© Patricia Hoeppe ‚Performed City’, Performance Press International Berlin 2015, p. 247 f. )
‚Performative-Social Feedback
The ethnologist and anthropologist Victor Turner and the theater director Richard Schechner explain the impact that process-oriented and action-oriented Performance Art has on social and community issues by means of their diagram „social drama – performative drama“ which illustrates a feedback-loop.
The faculty of „Performance Studies“ NYU/ TISCH School of Arts developed by them in 1967 in New York, USA as an interdisciplinary research field, has since then considered performance actions in dealing with social issues and examined the interactions between the two. Turner discovered that in times of societal insecurity and change, symbols and ritual-like activities in the form of artistic performances help in rebuilding community. A laminale phase, which everyone manages to get through together, is especially conducive to the creation of a new mutual identity. This is one of the impacts Performance Art has on settling society.
Richard Schechner represents the energy, which flows from the artistic into the social and from the social into the artistic as an aesthetic-dramatic feedback loop. This concept is applied here to the performative-social situation and its social and individual impact can be understood as larger or smaller loops. One can begin reading the feedback at any point in the loop. We begin with the visible and consciously perceptible social and political acts (x). After a duration of being presence this then reaches the unconscious. Its impact continues working there. It raises questions and simultaneously holds the solution. Its aesthetic structure is an inherent part of the artistic theme. In the light of current events, the performance artist is able to form questions and develop solutions in the form of performative settlings for the issues, which have found their way from the unconscious to the conscious, which are performed on the stage of every day life.

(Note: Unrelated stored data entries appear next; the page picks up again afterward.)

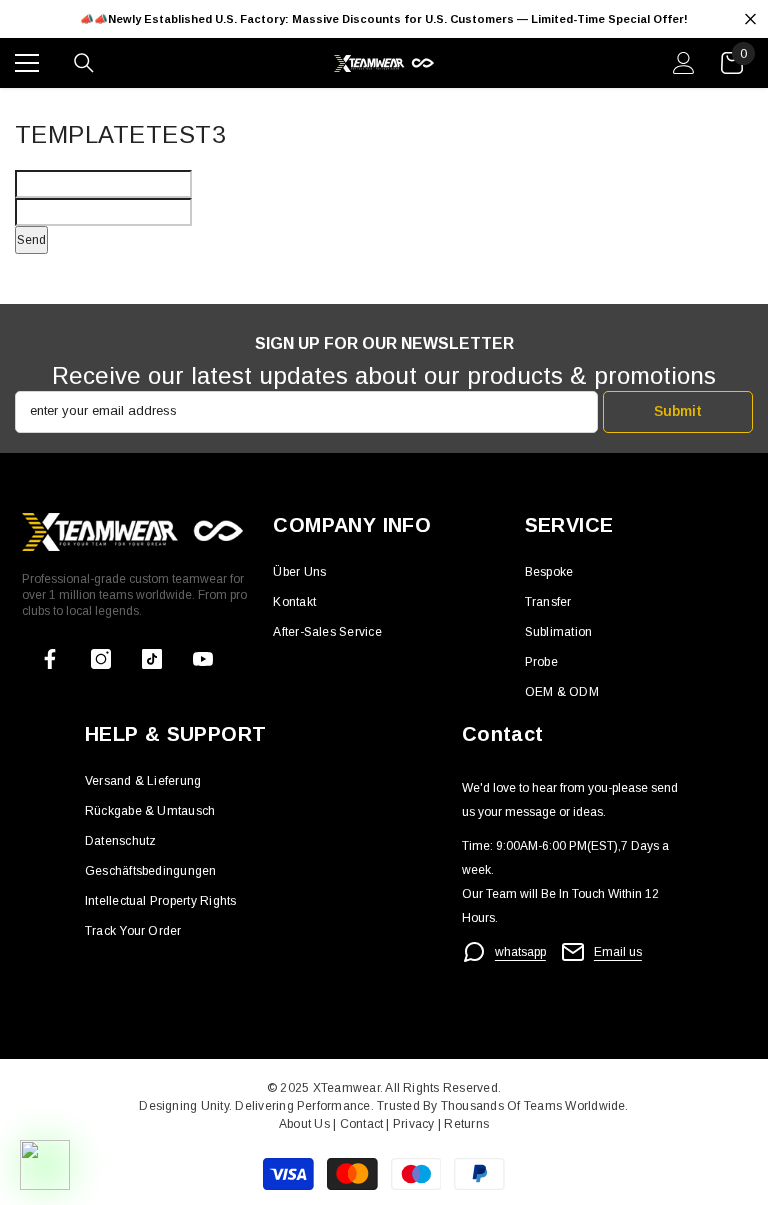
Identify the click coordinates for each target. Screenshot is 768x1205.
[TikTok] (152, 659)
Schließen (750, 19)
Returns (466, 1124)
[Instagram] (101, 659)
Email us (618, 952)
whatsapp (520, 952)
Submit (678, 411)
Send (31, 240)
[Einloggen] (684, 63)
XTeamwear (346, 1088)
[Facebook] (50, 659)
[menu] (27, 63)
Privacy (415, 1124)
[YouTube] (203, 659)
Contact (359, 1124)
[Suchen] (84, 63)
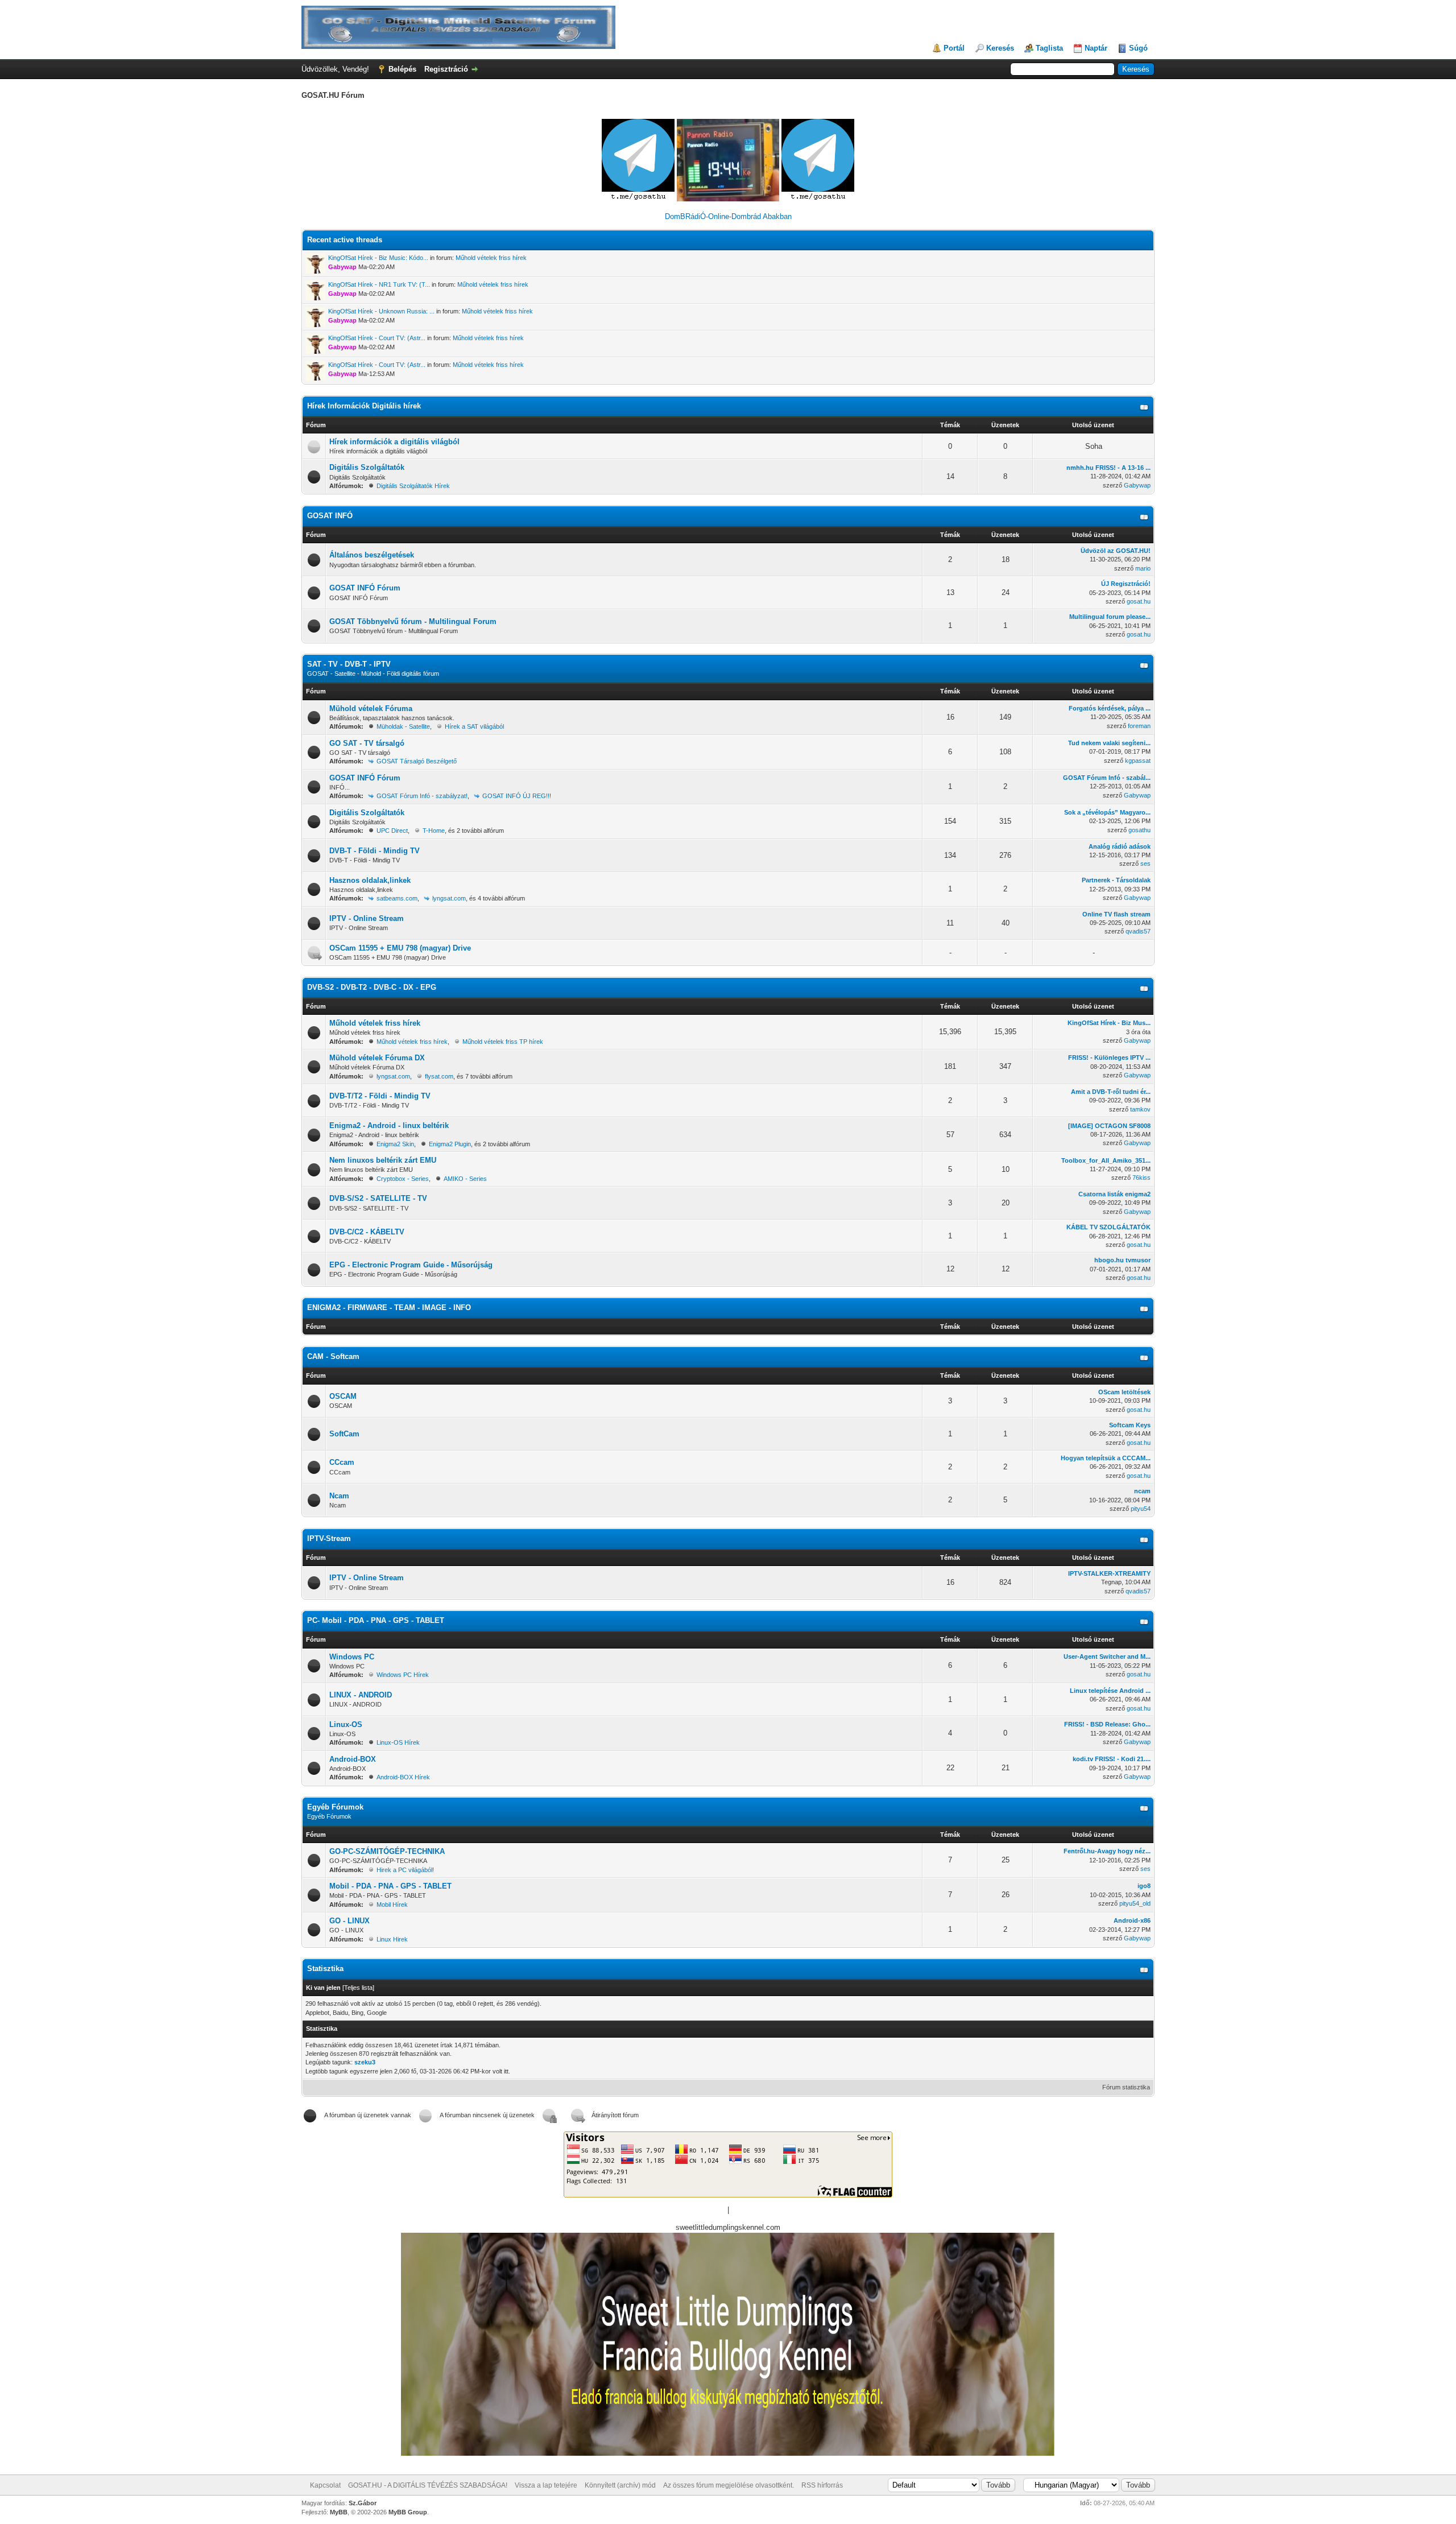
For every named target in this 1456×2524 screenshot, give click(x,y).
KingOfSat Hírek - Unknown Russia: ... (381, 311)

The artistic performative event can be consciously perceived by society – and then after being present for a time, it sinks down again into societal unconsciousness. The performative-aesthetic experiences continue to have an effect in the depths of the unconscious. These experiences, having gone through the depths of the unconscious, bring about transformation. With time, that which was performatively settled works its way up through different levels and layers back into the conscious and demands a political, social and communal re-action. After a reality-constituting settling it sinks down again. Perhaps it will come up again into the conscious if a similarly controversial social issue ever comes up. If, at this sensitive moment, a performative impulse is once again settled, that society can continue to develop further.
The reason why Performance Art and social issues have such direct access to each other may have something to do with the phenomena of the structural identity. Rudolf Arnheim, a gestalt psychologist, describes it so: „Thus, for example, a person‘s mood can be expressed physically through a similar physical movement. A dancer‘s gestures of the laundry moving gently in a breeze can contain the same structural traits as a mood or a conceptual connection, which the observer is able to recognize in these movements.“ Performance actions, dealing with artistic-performative settlings of social and political issues, open up spaces of reality where it is possible to transform social situations on a continuous basis. This, in turn, has a sustainable impact on Performance Art.‘
[Master’s program concept]
The concept of the Master’s program ‚Performative Arts in Social Fields‘ for the Frankfurt University of Applied Sciences was developed 2012-16 by Prof. Patricia Ines Hoeppe. It is based on her artistic research Performed City and the understanding of socio-performative feedbacks. She explicitly distances herself from its current description and implementation.




Our society and culture are undergoing a transformation. Social and societal situations require citizens in democracies to exhibit a high degree of flexibility. Culture and society are fundamentally constituted through our actions and performances—particularly in relation to everyday events. These are referred to as ‚Cultural Performances‚.
Performative Arts have the potential to open spaces of possibility and initiate negotiation processes that directly impact social fields and the realities encountered within them. In the Master’s program, art projects are specifically conceptualized and implemented for cultural, social, and political contexts, with the aim of initiating solutions for challenging and problematic situations.